(Collected data entries)
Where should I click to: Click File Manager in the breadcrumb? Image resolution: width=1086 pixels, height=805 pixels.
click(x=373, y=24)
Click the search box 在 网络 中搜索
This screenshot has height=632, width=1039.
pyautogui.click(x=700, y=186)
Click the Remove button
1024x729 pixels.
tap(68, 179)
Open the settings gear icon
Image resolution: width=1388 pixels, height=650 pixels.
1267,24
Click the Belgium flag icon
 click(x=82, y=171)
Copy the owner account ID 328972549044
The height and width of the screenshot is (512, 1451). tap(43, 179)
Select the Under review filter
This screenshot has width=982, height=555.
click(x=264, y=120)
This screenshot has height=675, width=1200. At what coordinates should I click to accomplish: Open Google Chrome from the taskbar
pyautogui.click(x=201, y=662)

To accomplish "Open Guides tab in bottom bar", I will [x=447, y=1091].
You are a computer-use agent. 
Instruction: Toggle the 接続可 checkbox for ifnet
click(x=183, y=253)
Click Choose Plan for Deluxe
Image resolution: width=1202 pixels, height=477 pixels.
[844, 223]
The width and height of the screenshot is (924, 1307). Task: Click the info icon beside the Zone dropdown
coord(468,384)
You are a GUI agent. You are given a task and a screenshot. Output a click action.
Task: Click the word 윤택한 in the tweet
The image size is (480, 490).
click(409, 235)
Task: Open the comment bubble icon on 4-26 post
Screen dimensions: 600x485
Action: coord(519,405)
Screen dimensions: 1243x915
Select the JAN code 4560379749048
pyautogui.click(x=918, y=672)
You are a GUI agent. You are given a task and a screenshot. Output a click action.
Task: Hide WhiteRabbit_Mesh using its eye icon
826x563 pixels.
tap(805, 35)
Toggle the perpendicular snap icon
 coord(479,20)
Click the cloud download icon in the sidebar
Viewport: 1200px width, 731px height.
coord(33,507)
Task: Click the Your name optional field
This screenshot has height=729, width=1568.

-- Required action --
Exactly and only the lines from the line containing "Image resolution: width=1388" through the last line of the entries should be copied, both ends included.

-- Response box --
Image resolution: width=1388 pixels, height=650 pixels.
1267,24
Click the Belgium flag icon
 click(x=82, y=171)
Copy the owner account ID 328972549044
The height and width of the screenshot is (512, 1451). tap(43, 179)
Select the Under review filter
This screenshot has width=982, height=555.
click(x=264, y=120)
This screenshot has height=675, width=1200. At what coordinates should I click to accomplish: Open Google Chrome from the taskbar
pyautogui.click(x=201, y=662)

To accomplish "Open Guides tab in bottom bar", I will [x=447, y=1091].
You are a computer-use agent. 
Instruction: Toggle the 接続可 checkbox for ifnet
click(x=183, y=253)
Click Choose Plan for Deluxe
Image resolution: width=1202 pixels, height=477 pixels.
[844, 223]
The width and height of the screenshot is (924, 1307). Task: Click the info icon beside the Zone dropdown
coord(468,384)
You are a GUI agent. You are given a task and a screenshot. Output a click action.
Task: Click the word 윤택한 in the tweet
The image size is (480, 490).
click(409, 235)
Task: Open the comment bubble icon on 4-26 post
Screen dimensions: 600x485
Action: coord(519,405)
Screen dimensions: 1243x915
Select the JAN code 4560379749048
pyautogui.click(x=918, y=672)
You are a GUI agent. You are given a task and a screenshot. Output a click action.
Task: Hide WhiteRabbit_Mesh using its eye icon
826x563 pixels.
tap(805, 35)
Toggle the perpendicular snap icon
 coord(479,20)
Click the cloud download icon in the sidebar
Viewport: 1200px width, 731px height.
coord(33,507)
Task: Click the Your name optional field
This screenshot has height=729, width=1568.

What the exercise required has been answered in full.